Tasks to perform.
**A.** In the Burford Capital summary, what compound annual growth rate has the litigation finance portfolio reached over the last few years?
**B.** Write out the part of the Burford Capital summary starting at "- Burford Capital has" and ending at "revenue and earnings.".

-- Start Passage given --

Key Takeaways
- Burford Capital's impressive portfolio recovery and case conclusions support future revenue and cash flow growth, enhancing net margins and earnings potential.
- Transitioning to U.S. filing standards aims to improve transparency, attract investors, and positively influence stock valuation and earnings per share.
- Burford Capital's reliance on fair value accounting and high-stakes legal outcomes creates financial volatility, with regulatory and interest rate risks impacting operations and market sentiment.
Catalysts
About Burford Capital- Provides legal finance products and services worldwide.
- Burford Capital has seen an impressive recovery in its portfolio performance, resulting in record levels of net realized gains for 2024, which could support future revenue and cash flow growth as more cases are concluded successfully.
- The company is experiencing significant growth in its litigation finance portfolio, having achieved a compound annual growth rate of about 15% over the last few years. This growth, combined with higher target realizations, is expected to drive future revenue and earnings.
- Burford Capital's expanding focus on originating high-quality new business, including corporate monetizations and diverse case types, should enhance its future net margins and earnings potential, even as individual investment strategies evolve.
- The firm's effective cash management and realization of significant amounts of cash from concluded cases underscore operational efficiencies, potentially providing better net margins and positively impacting future earnings.

-- End Passage given --
-- Start Data rows --

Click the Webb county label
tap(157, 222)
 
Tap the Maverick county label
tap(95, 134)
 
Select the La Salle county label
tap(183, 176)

-- End Data rows --

Answers given.
**A.** About 15%.

**B.**
- Burford Capital has seen an impressive recovery in its portfolio performance, resulting in record levels of net realized gains for 2024, which could support future revenue and cash flow growth as more cases are concluded successfully.
- The company is experiencing significant growth in its litigation finance portfolio, having achieved a compound annual growth rate of about 15% over the last few years. This growth, combined with higher target realizations, is expected to drive future revenue and earnings.